By Joel P. Engardio
For a nation that prides itself on democracy, we sure make voting inconvenient — having to register, find an obscure polling place and stand in line on a Tuesday.
We like to make it confusing, too. The variety of voting methods — punch cards, levers, touch screens, pens (black only!) — encourage user failure. District boundary maps look like Rorschach ink blots. And candidates with the most votes can lose the election (see Al Gore and the Electoral College circa 2000).
The confusion is compounded in San Francisco, where ballots ask us to rank three choices instead of simply picking the one candidate we want. It’s supposed to save time and money by creating an “instant runoff.” But everyone hates it.
No wonder voter turnout is so low.
Dominic Paris understands our frustration. Paris is the newest appointee to the San Francisco Elections Commission, and he agreed with my ideas to boost voter participation: move Election Day to the weekend, let people vote at Starbucks, send everyone a vote-by-mail ballot and automatically register 18-year-olds to vote for life.
Paris also agreed that voting equipment must be standardized and that gerrymandered district boundaries make a farce of democracy. When I mentioned Gore’s “loss” to George W. Bush, he really lit up.
“That’s what got me into voting as a teenager,” said Paris, 31, a self-described “super nerd” with two master's degrees who consumes voting theory with the passion of a devoted Comic-Con fan. His one outside interest is Frontrunners, the LGBT running club. “I couldn’t believe what I saw happening in Florida. That led to my big realization: the voting system is what picks the winning candidate.”
Paris sort of agreed with me when I said we have to dump ranked-choice voting. While he acknowledged it drives voters mad and wants to see it go, he said there is a promise of voting nirvana on the other side of the ranked-choice madness.
Paris said ranked-choice is a transitional system meant to get us closer to the ultimate goal of proportional representation, which would eliminate voting districts. Paris said districts served a purpose 40 years ago when Harvey Milk would become San Francisco’s first openly gay supervisor by living in a district with lots of gay people. But everyone is more mobile and dispersed now.

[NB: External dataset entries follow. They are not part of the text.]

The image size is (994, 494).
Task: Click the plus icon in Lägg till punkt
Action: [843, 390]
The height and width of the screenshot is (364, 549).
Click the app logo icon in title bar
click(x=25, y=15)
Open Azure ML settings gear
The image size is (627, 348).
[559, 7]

“Someone who shares your ideas can physically be anywhere today and is more likely to represent you than someone who lives in your neighborhood,” Paris said. “For example, Republicans have no representation in San Francisco even though they are 14 percent of the electorate. If they pooled their votes together under proportional representation, San Francisco would have one Republican supervisor. The same goes for all dispersed voters who share a common interest.”
So when will this proportional paradise arrive? Not anytime soon. The industry that drives voting reform is divided over which voting system will make the transition to proportional representation easier. The group Fair Vote is a proponent of ranked-choice, while the Center for Election Science prefers approval voting.

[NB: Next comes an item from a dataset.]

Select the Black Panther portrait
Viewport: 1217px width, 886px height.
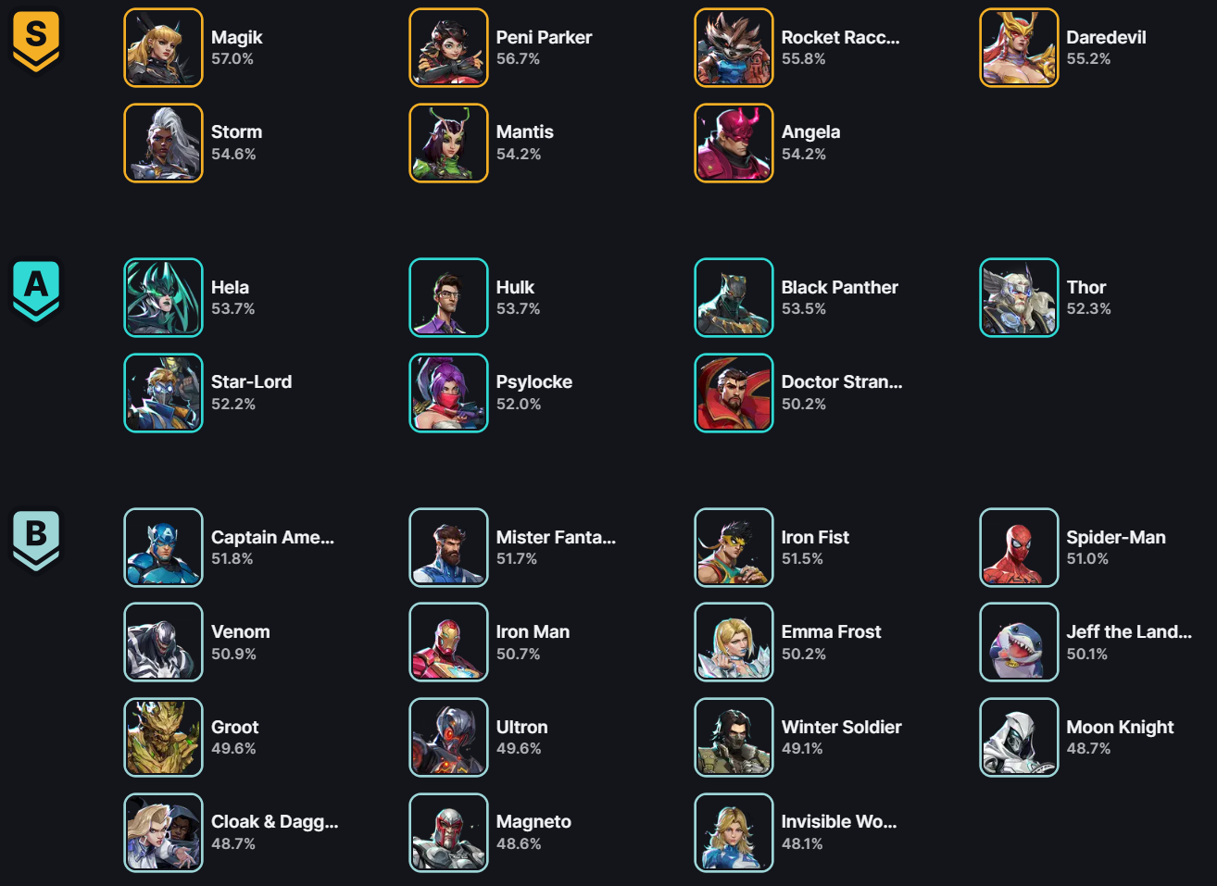click(734, 297)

Paris wants to use approval voting because he said it is more intuitive. He compared it to Yelp, which actually uses something called score voting.
The complexity of voting theory can make your head hurt. Thankfully, Paris showed me a cute video featuring animated fruits and vegetables that explains how approval voting works. The video at electology.org made a solid case in less than three minutes.
“It has to be both mathematically sound and intuitive, otherwise voters will get fed up,” Paris said. “People need to understand the system to give it legitimacy.”
If democracy suffers when people don’t vote, perhaps the solution is more people-centered voting.
“Simply put, approval voting is better for voters and ranked-choice is better for candidates,” Paris said. “I think the voter is more important.”